The upper two samples SYX13 and SYX16 show AHe ages ranging from 19.1 ± 2.4 to 37.7 ± 3.2 Ma, and from 13.9 ± 1.1 to 44.2 ± 4.3 Ma (Fig. 7a). The samples below ~2,500 m elevation yielded mean ages of 10 ± 1.9 and 12.4 ± 1.5 Ma. The age–elevation plot suggests a negative relationship; however, the mean AHe ages are similarly within error and indicate a rapid uplift and exhumation at ~10 Ma (Fig. 7). The lowermost sample (SYX11) at the transect shows large scatter in single-grain AHe ages ranging from 5.4 ± 0.4 to 30.1 ± 3.1 Ma (Table 1). Due to the fact that the zircons of the same sample yielded a well-reproduced 11.1 ± 0.6 Ma ZHe age, we assume that the two older AHe ages were influenced by parentless helium from microinclusions. Thus, two potential causes should be considered to account for the significantly scattered AHe ages in the upper two samples.
The first one is that those samples with poor quality, e.g., microinclusions, indicating the single-grain ages >~20–30 Ma (the ZHe ages of the upper two samples), e.g., SYX13-2a and SYX16-3a, are probably influenced by the microinclusions. The second is that a long residence time in the AHe PRZ between ~10 and 20 Ma, diffusion magnified the difference in He concentration and resulted in a large variation in AHe ages, which was followed by a rapid uplift and exhumation at ~10 Ma. The lowermost sample (SYX11) with ZHe age of 11.1 ± 0.6 Ma indicates that the sample was above 160–200 °C at ~10 Ma. There is ~1500 m elevation difference across the Mianshan transect, with a 40–60 °C variation in temperature—slightly smaller than the difference between the apatite HePRZ (50–80 °C) and zircon HePRZ (160–200 °C). It means that the uppermost sample was probably located around the apatite HePRZ. Excluding the single-grain AHe ages >~30 Ma in the upper two samples, those samples still have large scatter in replicate ages (Fig. 7a). Thus, we prefer the second cause for interpretation of the variation in AHe ages, although some grains were not completely suitable for helium dating. Such an interpretation could be further resolved by apatite fission track dating.

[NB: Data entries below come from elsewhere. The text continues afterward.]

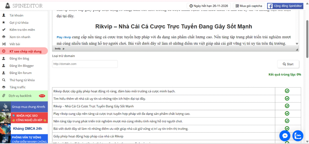
Task: Click the green check for the first Rikvip result row
Action: [x=287, y=91]
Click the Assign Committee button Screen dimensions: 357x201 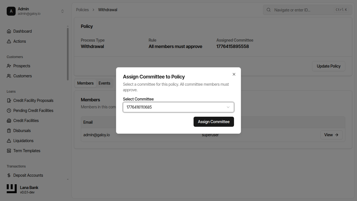point(214,121)
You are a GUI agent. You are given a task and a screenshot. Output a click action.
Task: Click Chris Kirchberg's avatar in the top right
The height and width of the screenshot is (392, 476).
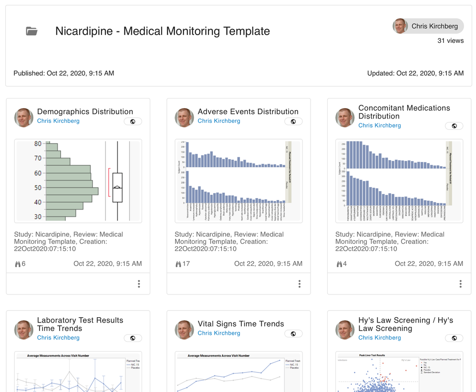click(x=400, y=26)
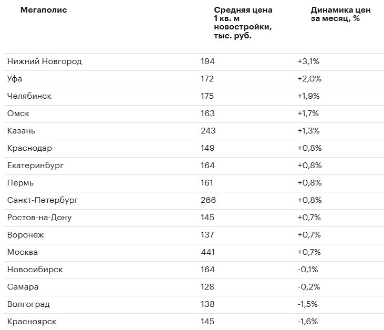384x330 pixels.
Task: Click the 441 price value
Action: coord(208,252)

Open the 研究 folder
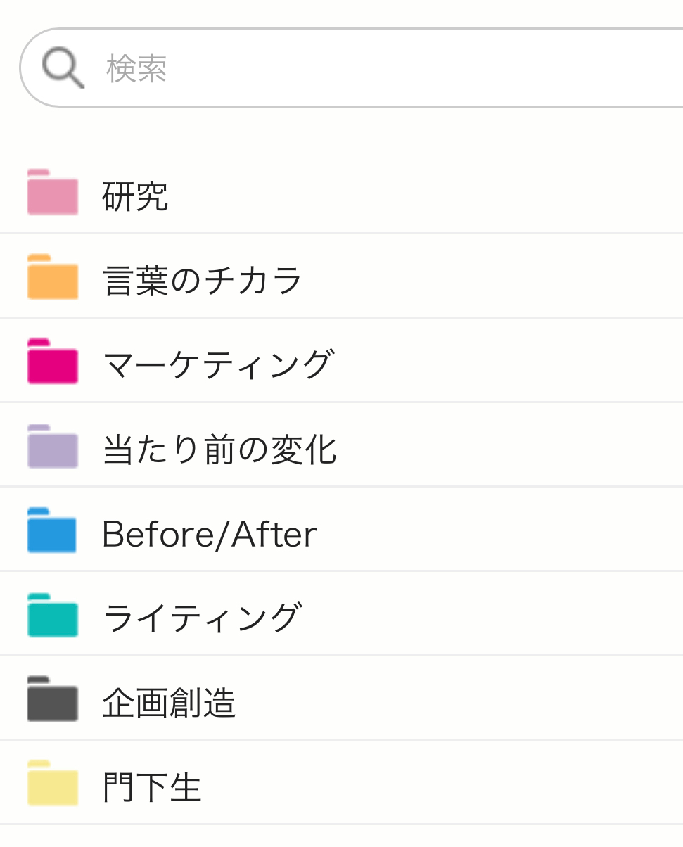[341, 192]
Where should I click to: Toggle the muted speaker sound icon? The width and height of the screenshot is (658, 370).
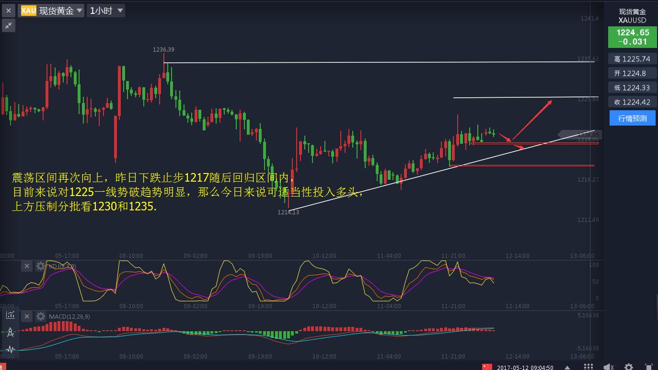[609, 367]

Using the difference in the AHe and ZHe cooling ages (1.7–7.0 Ma) and the difference in the closure temperatures of the two systems, the data indicate rapid exhumation after 10 Ma with cooling at rates of ~24 °C/Ma (~0.8 mm/year), following a protracted denudation during ~20–10 Ma with rate of ~0.15 +INF/−0.12 mm/year (Fig. 7b).

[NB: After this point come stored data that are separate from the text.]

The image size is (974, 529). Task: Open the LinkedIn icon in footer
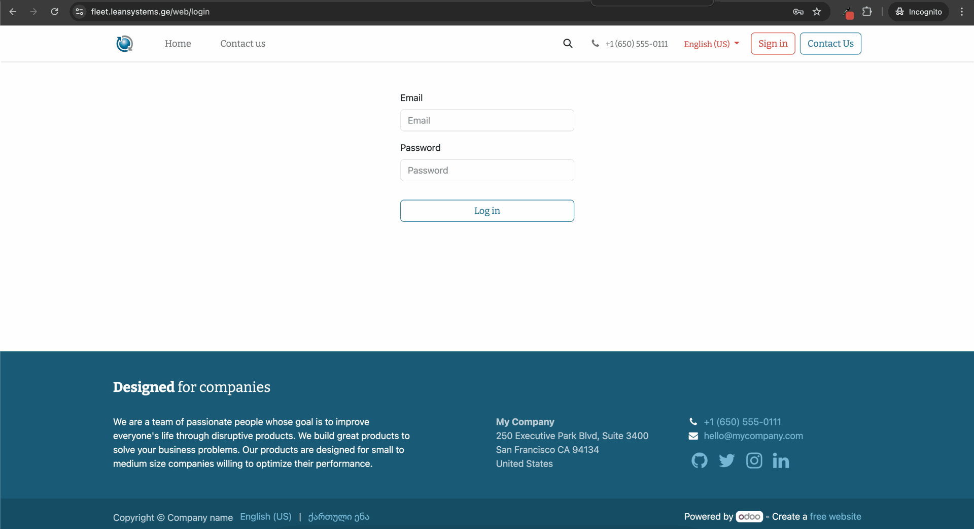tap(781, 461)
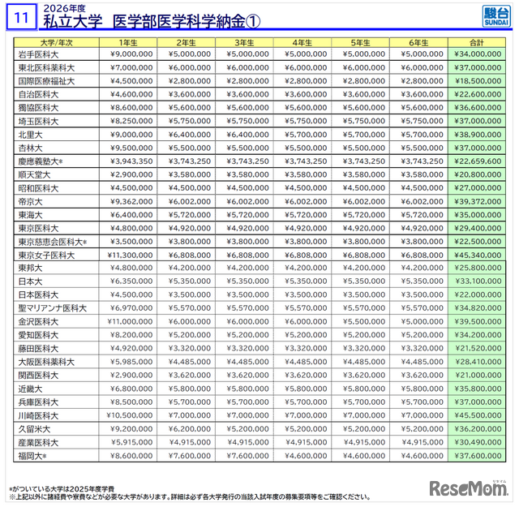Select the 大学/年次 column header

click(54, 41)
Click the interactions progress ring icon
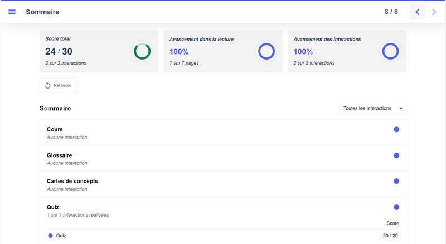Image resolution: width=446 pixels, height=244 pixels. pyautogui.click(x=390, y=51)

Wudu and Wushihe transects
The Wushihe and Wudu transects are located along the Dadu River (Fig. 5c, b), where twelve ZHe samples were collected. The ZHe ages in the Wudu transect range from 15.4 ± 3.0 to 64.8 ± 7.4 Ma (Table 1). The uppermost sample, SS04, shows significant scatter in replicate ages. Samples below ~1,200 m show a negative age–elevation relationship (−1.89 +1.9/−41 mm/year), yet even so the scatter between single-grain ages is large (Fig. 7), indicating a rapid uplift and exhumation at ~20 Ma. It could be probably correlated to the deformation along the fault, as tilt related to deformation could result in such negative age–elevation relationship (Stockli 2005; Lee et al. 2013). The sample SS06 in the middle of the Wudu transect has single-grain ZHe ages ranging from 135 ± 14.6 to 484 ± 50.3 Ma, substantially older than the rapid cooling age and younger than the crystallization ages, which were probably influenced by the parentless helium.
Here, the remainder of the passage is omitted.